Somalia and the MOU controversy

Ethiopia's January 2024 Memorandum of Understanding with Somaliland, granting Ethiopia access to a naval base and commercial port in exchange for potential recognition, triggered a sharp response from Somalia. Mogadishu recalled its ambassador, mobilised African Union support, and framed the MOU as a violation of Somali sovereignty. The episode illustrated both the urgency of Ethiopia's maritime agenda and the regional blowback that aggressive pursuit of it generates.

The MOU has since stalled. Somaliland's recognition by Ethiopia — a precondition for the deal's full implementation — has not materialised, partly due to the diplomatic costs and partly due to internal Ethiopian debate about the implications. Yet the episode revealed that Ethiopia is willing to explore non-traditional partners and arrangements, bypassing conventional diplomatic channels when it believes the opportunity is significant enough.

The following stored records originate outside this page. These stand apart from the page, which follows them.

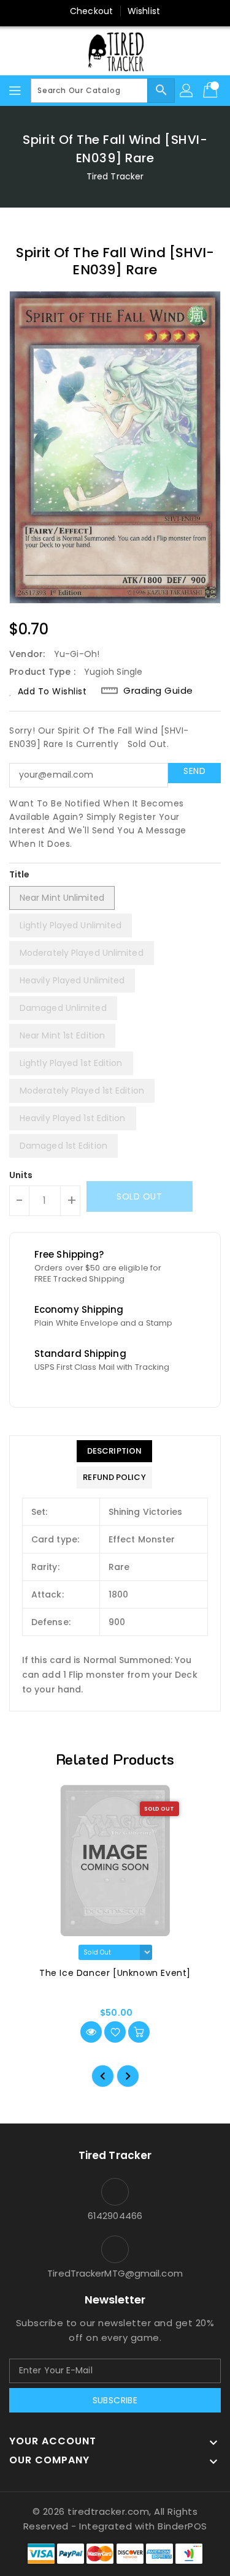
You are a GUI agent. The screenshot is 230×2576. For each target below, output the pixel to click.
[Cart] (211, 90)
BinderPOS (182, 2526)
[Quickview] (91, 2032)
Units (21, 1175)
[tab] (114, 1451)
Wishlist (144, 11)
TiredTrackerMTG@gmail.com (115, 2273)
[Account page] (187, 90)
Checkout (91, 11)
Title (19, 874)
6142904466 (115, 2215)
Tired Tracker (115, 176)
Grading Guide (158, 691)
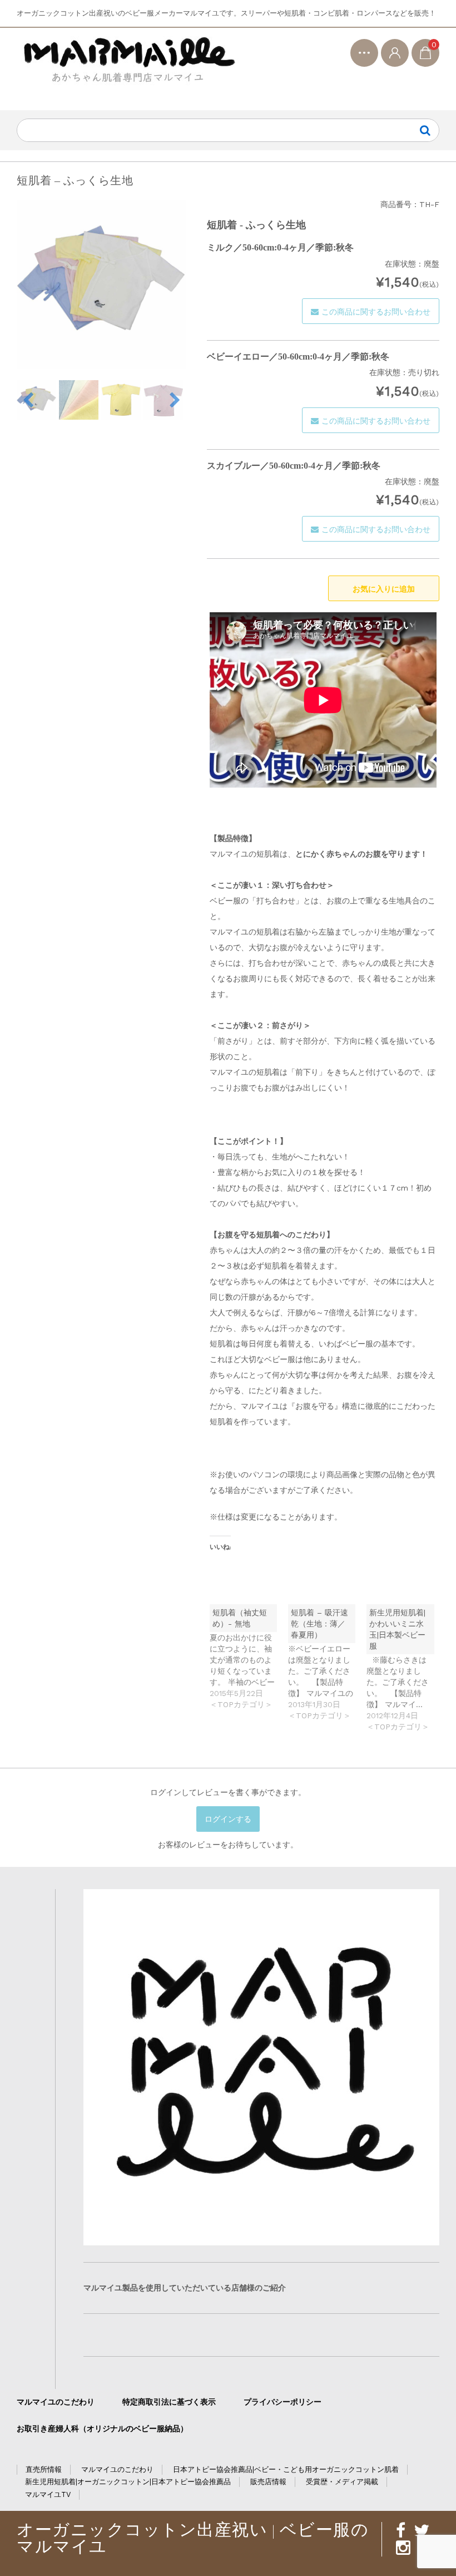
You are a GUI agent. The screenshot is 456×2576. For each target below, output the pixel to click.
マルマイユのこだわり (56, 2401)
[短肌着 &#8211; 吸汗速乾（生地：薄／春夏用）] (327, 1662)
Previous (27, 400)
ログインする (228, 1819)
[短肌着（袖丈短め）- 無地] (249, 1657)
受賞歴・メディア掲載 (342, 2481)
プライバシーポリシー (282, 2401)
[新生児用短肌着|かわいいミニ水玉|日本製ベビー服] (405, 1668)
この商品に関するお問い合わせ (375, 311)
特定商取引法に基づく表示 (169, 2401)
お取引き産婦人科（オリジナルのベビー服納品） (102, 2428)
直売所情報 (44, 2469)
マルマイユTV (48, 2494)
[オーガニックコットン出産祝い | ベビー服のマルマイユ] (128, 69)
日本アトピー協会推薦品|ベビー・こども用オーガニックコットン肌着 (286, 2469)
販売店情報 (268, 2481)
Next (174, 400)
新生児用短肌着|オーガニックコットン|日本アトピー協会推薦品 (128, 2481)
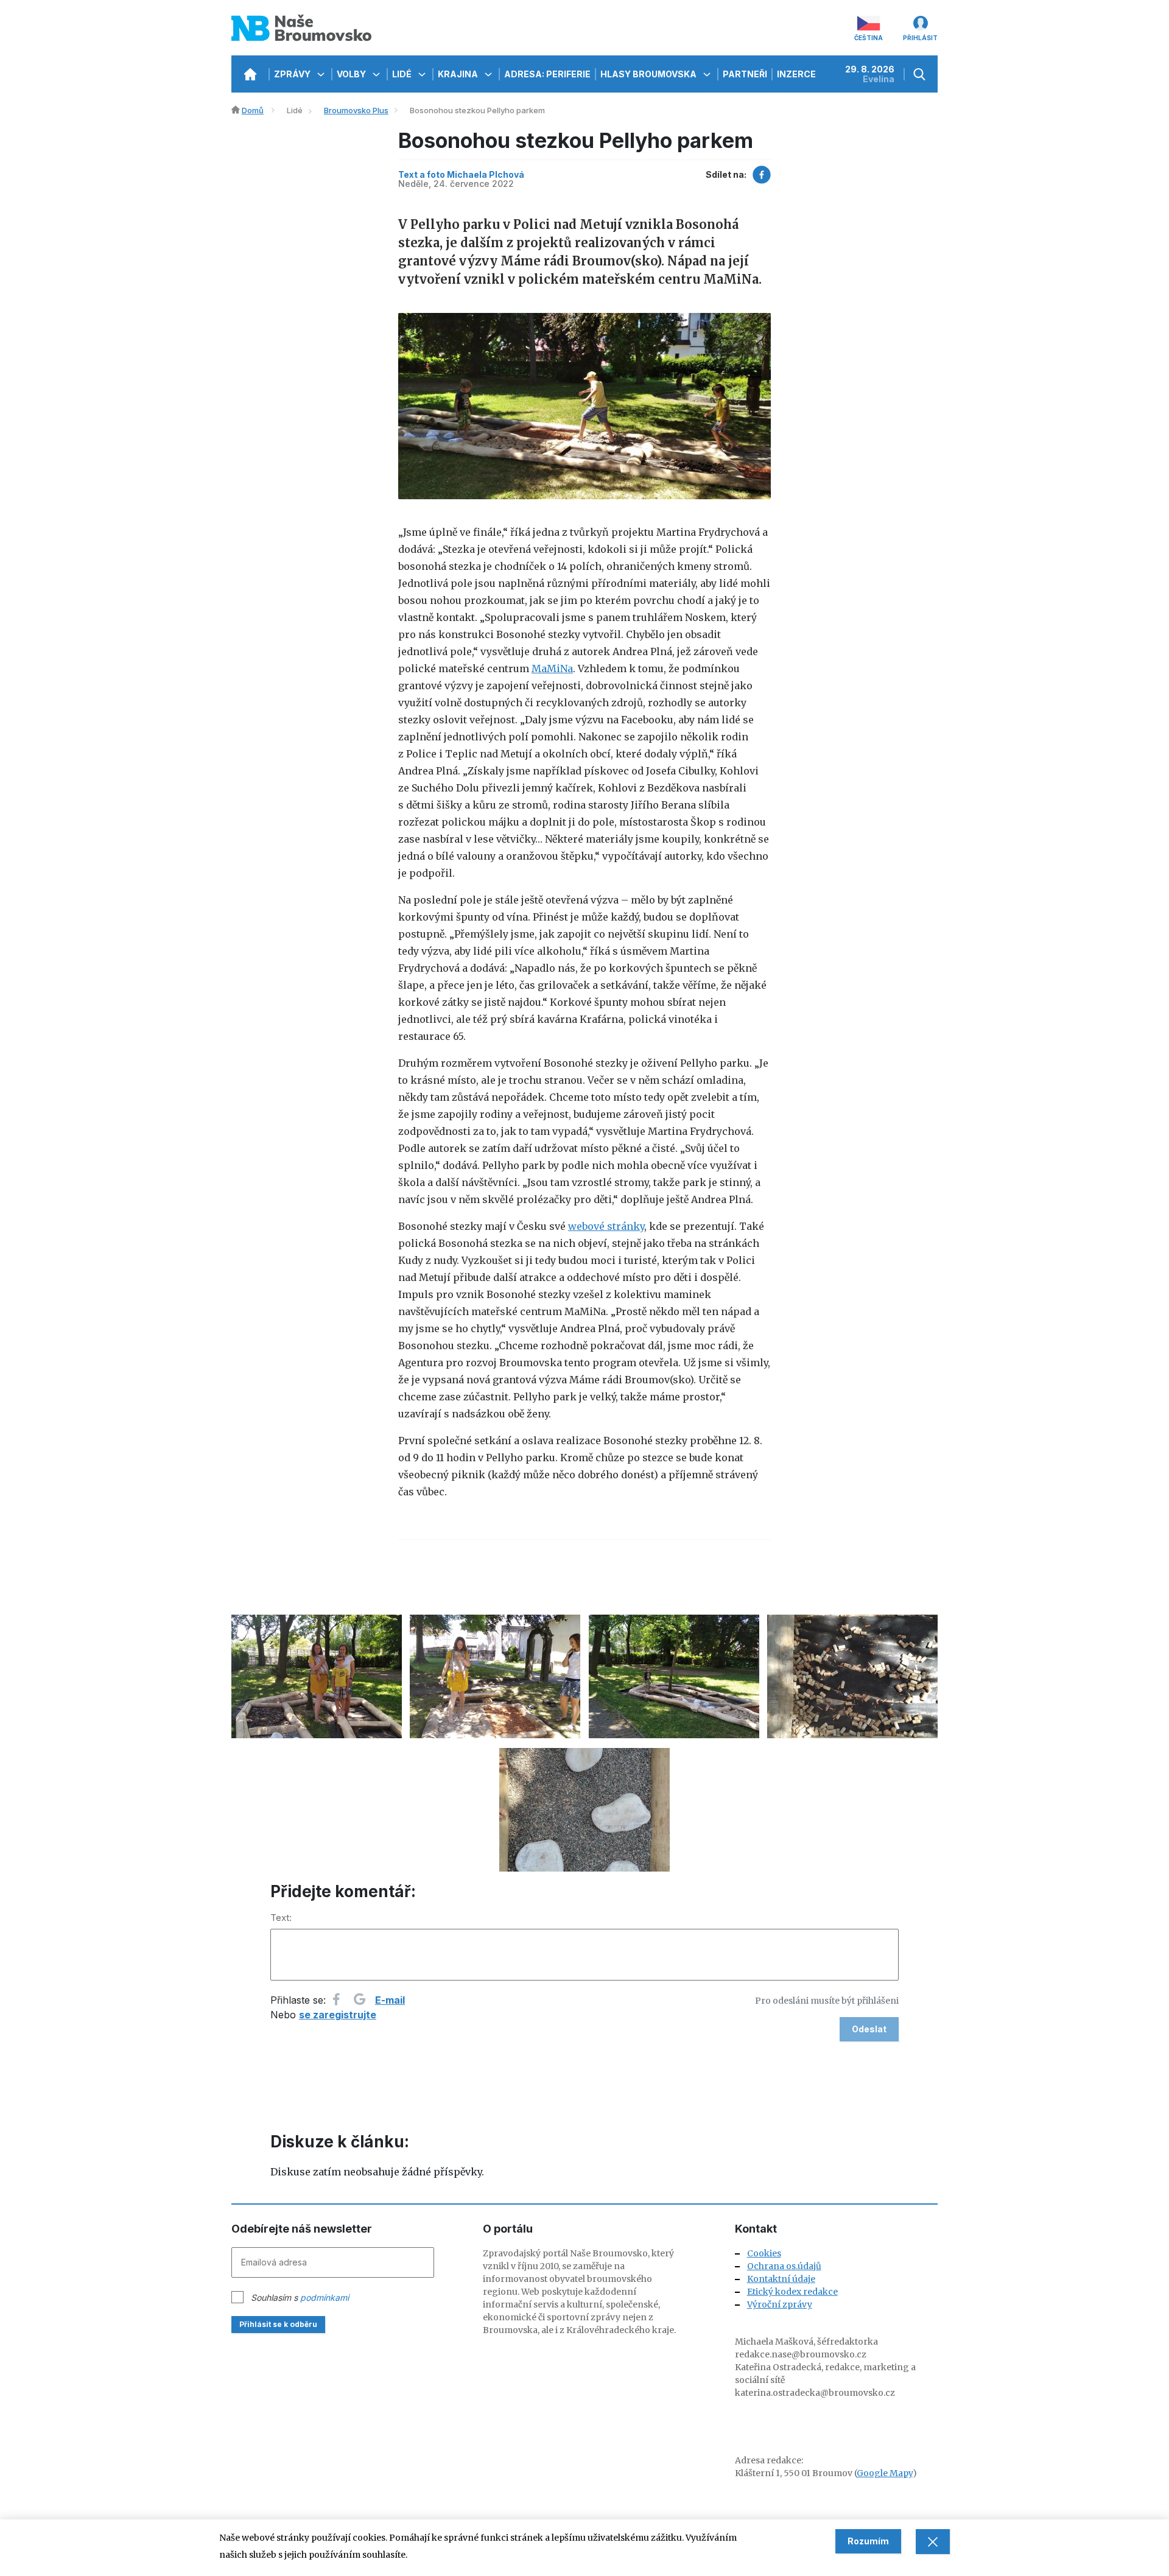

What a realistic outcome looks like

Ethiopia is unlikely to achieve sovereign port ownership in the near term through any of the pathways under discussion. Conquest is not a credible option — it would be illegal under international law, would trigger immediate regional and international isolation, and would almost certainly provoke a military response that Ethiopia, still recovering from the Tigray war, is not positioned to sustain. Recognition-for-access deals face their own political obstacles, both domestically and regionally.

The most plausible path remains what it has always been: a negotiated long-term lease or joint development arrangement, most likely through Djibouti or, eventually, through Eritrea if political conditions change after Isaias. Such arrangements exist elsewhere — Singapore's relationship with its Malaysian hinterland, Eswatini's use of South African ports — and are not unprecedented. They require, however, the kind of patient, sustained diplomacy that the current rhetorical climate makes difficult to sustain.

Ethiopia's sea access problem is real and its frustration is understandable. But the route to a solution runs through sustained negotiation, not confrontation. The risk of the current approach is that by raising the temperature on a genuinely solvable problem, Ethiopia makes cooperative solutions harder to reach — and military miscalculation more likely.